Libye: Reprise des combats entre les belligérants

Malgré la trêve proposée par l'ONU pour la période de l'aïd el-Kébir (fête du sacrifice), les affrontements ont repris entre les forces fidèles au Gouvernement d'union nationale (GNA) et celles du maréchal Khalifa Haftar, qui s'affrontent depuis quatre mois.

Selon des témoins, des tirs de roquettes ont visé, le 11 août, l'aéroport de Mitiga, le seul fonctionnel de la capitale libyenne, en violation de la trêve temporaire, réclamée à cor et à cri par la communauté internationale. Quant à l'aéroport de Tripoli, gravement endommagé en 2014 par des combats, il est toujours fermé.

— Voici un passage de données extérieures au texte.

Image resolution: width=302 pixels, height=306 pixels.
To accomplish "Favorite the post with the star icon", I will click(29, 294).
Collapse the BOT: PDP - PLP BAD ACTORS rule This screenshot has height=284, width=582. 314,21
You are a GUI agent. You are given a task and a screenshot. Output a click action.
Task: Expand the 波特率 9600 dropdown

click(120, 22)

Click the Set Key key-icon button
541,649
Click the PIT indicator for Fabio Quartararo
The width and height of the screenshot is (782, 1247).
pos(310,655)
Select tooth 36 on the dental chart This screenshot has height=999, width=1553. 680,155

L'aéroport de Mitiga, situé à quelques kilomètres à l'est de la capitale libyenne, située dans la zone contrôlée par le GNA « a été la cible de tirs au matin du premier jour de l'Aïd al-Adha », a indiqué la direction de l'aéroport sur Facebook. Et le trafic aérien a été suspendu « jusqu'à nouvel ordre », a ajouté la direction, qui a diffusé des photos montrant des colonnes de fumée à quelques mètres du tarmac, précisant que trois personnes qui se trouvaient dans un abattoir ont été blessées. Mais il n'y a eu aucune confirmation sur l'origine des tirs.

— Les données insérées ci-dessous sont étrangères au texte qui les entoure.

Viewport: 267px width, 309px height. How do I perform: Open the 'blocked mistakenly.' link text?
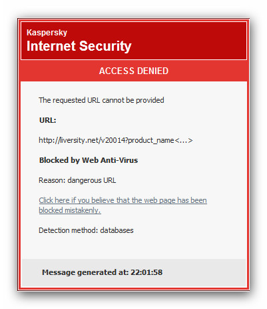(x=70, y=210)

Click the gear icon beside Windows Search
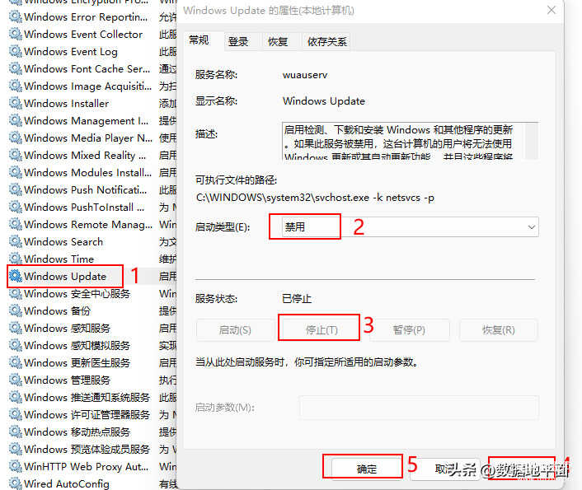click(x=15, y=241)
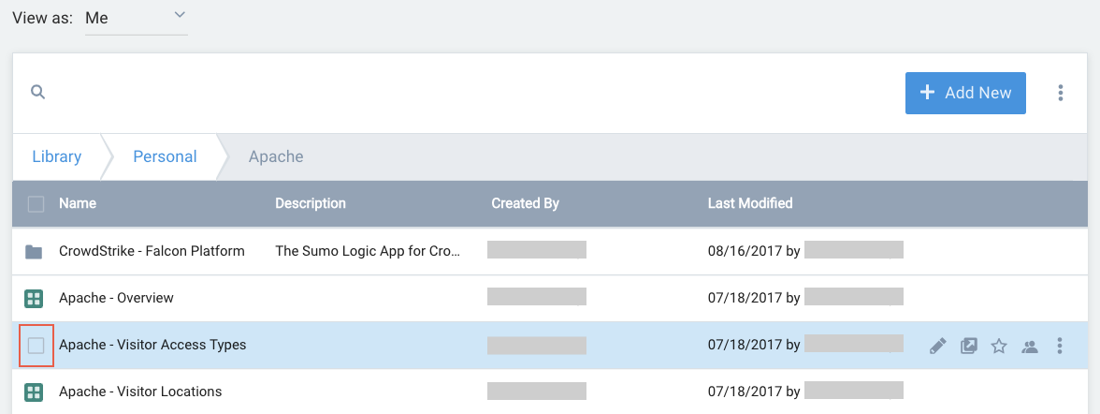
Task: Go to Library breadcrumb
Action: (x=56, y=156)
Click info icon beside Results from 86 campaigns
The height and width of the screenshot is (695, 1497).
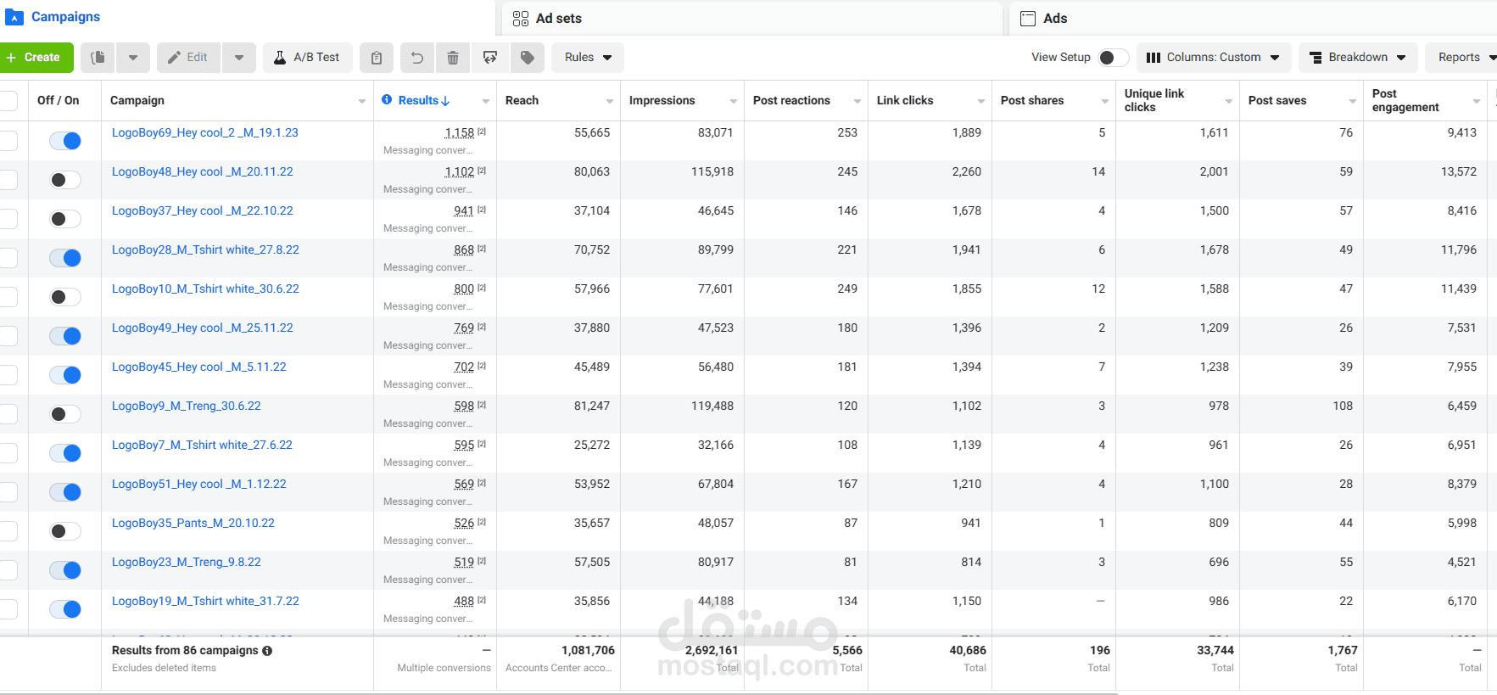[267, 651]
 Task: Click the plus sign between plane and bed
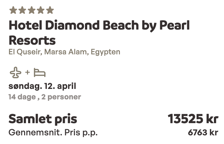28,73
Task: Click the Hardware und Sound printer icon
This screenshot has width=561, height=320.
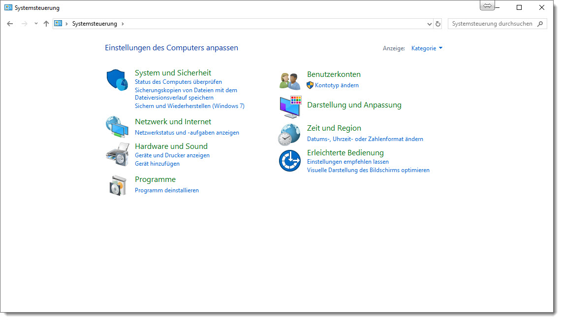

Le porte-parole du GNA, Moustafa al-Mejii, a aussitôt réagi à cette situation. « Les milices de Haftar ont violé la trêve à deux reprises », a-t-il dit. « La première fois en visant une habitation à Soug al-Jomaa (est de Tripoli), blessant trois civils, et la deuxième en touchant l'aéroport de Mitiga », a accusé le porte-parole.

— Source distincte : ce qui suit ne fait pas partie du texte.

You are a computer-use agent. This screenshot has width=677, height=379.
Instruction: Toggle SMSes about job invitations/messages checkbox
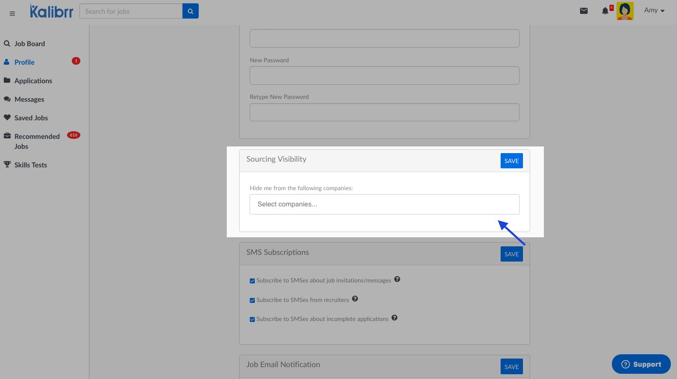(252, 281)
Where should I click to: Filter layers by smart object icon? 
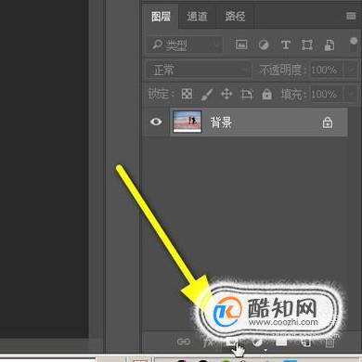[x=330, y=45]

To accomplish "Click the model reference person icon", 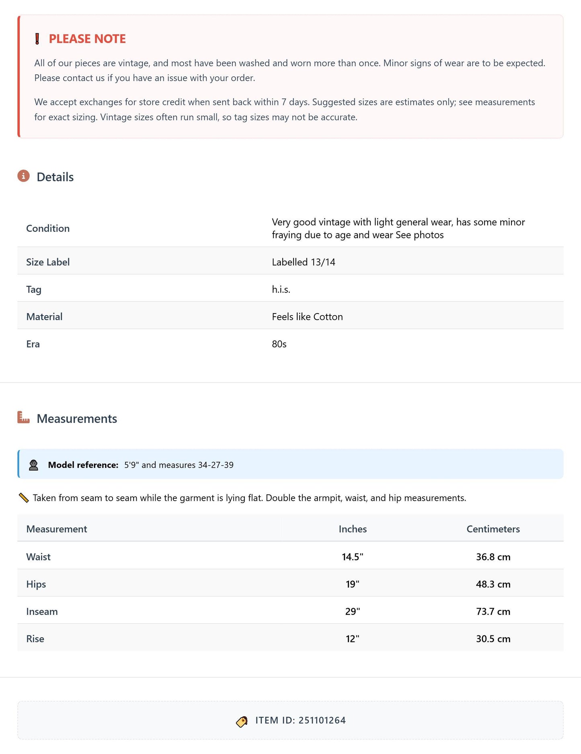I will pos(34,465).
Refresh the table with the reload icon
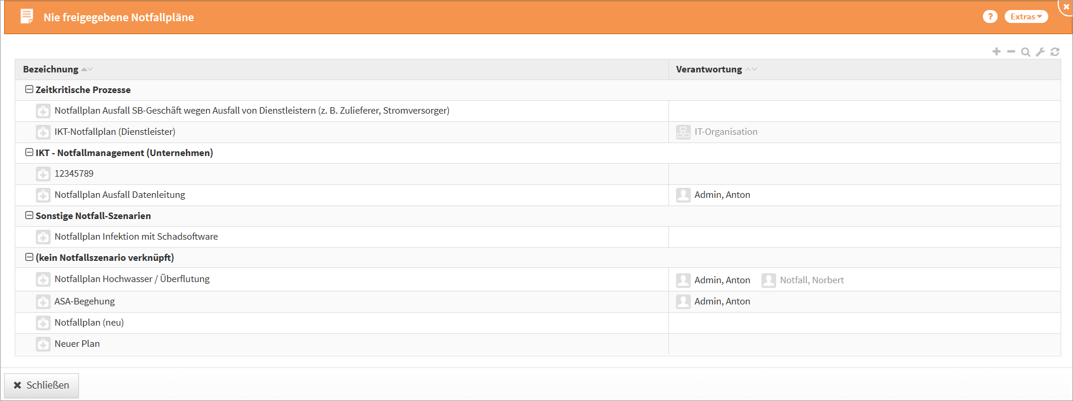This screenshot has height=401, width=1073. tap(1055, 52)

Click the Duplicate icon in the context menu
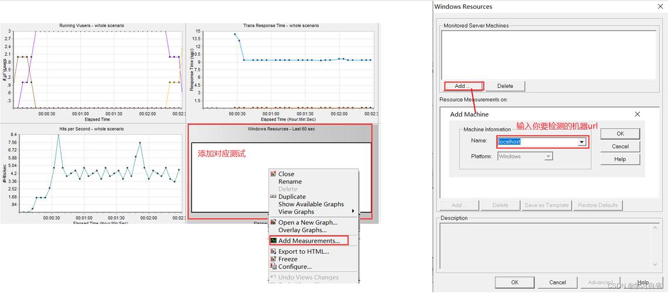click(x=273, y=197)
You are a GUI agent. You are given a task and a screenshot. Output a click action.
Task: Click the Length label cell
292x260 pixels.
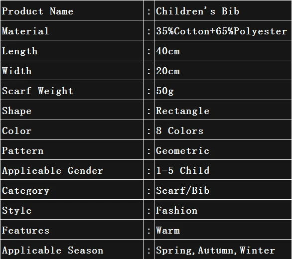pyautogui.click(x=72, y=50)
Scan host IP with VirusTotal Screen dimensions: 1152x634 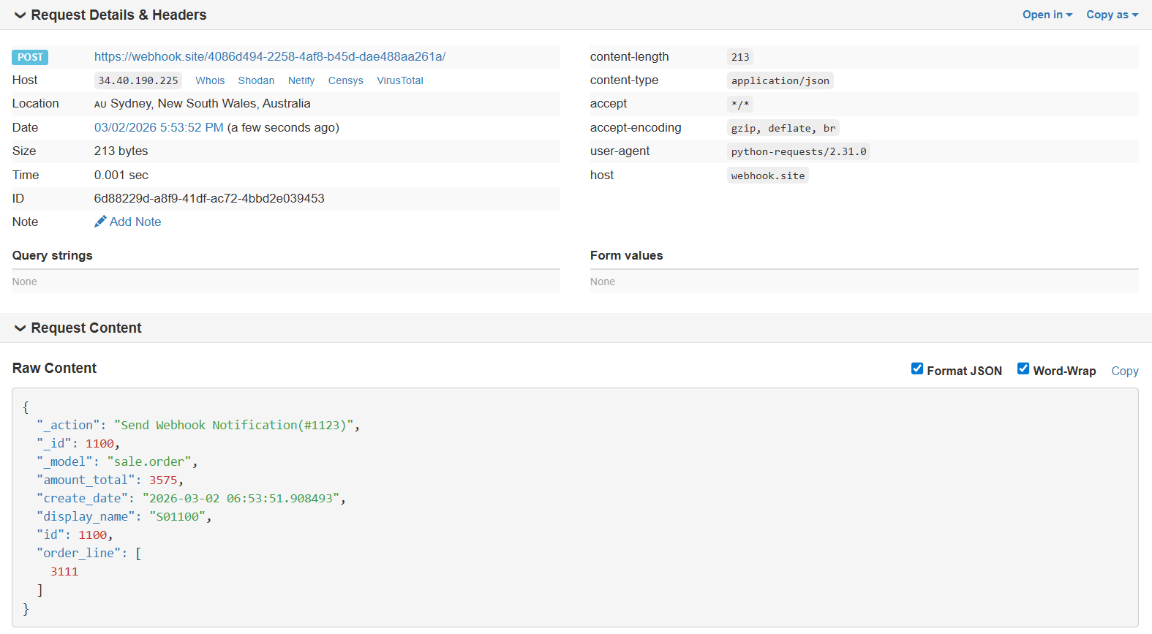click(x=399, y=80)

Moustafa al-Mejii a ajouté que les forces du GNA ont effectivement « relevé les coordonnées des tirs de roquettes depuis les zones contrôlées par les milices de Haftar au sud de la capitale » et les ont transmises à la Mission d'appui de l'ONU en Libye (Manul). « Les forces du GNA respectent jusqu'à présent la trêve mais elles détiennent tous les moyens de riposte à tout moment », a-t-il signalé.

Des tirs sur l'aéroport de Mitiga, ancienne plateforme militaire utilisée pour le trafic civil en remplacement de l'aéroport international de Tripoli, interviennent alors que le GNA avait accepté « une trêve humanitaire pour les jours de fête d'Al-Adha ». Les forces pro-Haftar avaient également souscrit à « l'arrêt de toutes les opérations militaires dans la banlieue de Tripoli ».

Notons à titre de rappel que l'opération des forces pro-GNA « Volcan de la colère » avait déjà accusé plus tôt les troupes du maréchal Khalifa Haftar de « violation de la trêve (...) après la chute de roquettes dans le quartier de Soug al-Jomaa ».

Les Emirats arabes unis, les Etats-Unis, la France, l'Italie et le Royaume-Uni ont, quant à eux, appelé au respect de la trêve et exhorté les belligérants à « cesser effectivement les hostilités sur l'ensemble du territoire libyen ». Dans un communiqué commun rendu public le même jour, les cinq pays ont invité de nouveau « toutes les parties à œuvrer sans délais en faveur d'un accord de cessez-le-feu ».

Signalons que selon le dernier bilan de l'Organisation mondiale de la santé, les combats aux abords de Tripoli ont fait millequatre vingt-treize morts et cinq mille sept cent cinquante-deux blessés, depuis le 4 avril, ainsi que plus de cent vingt mille déplacés.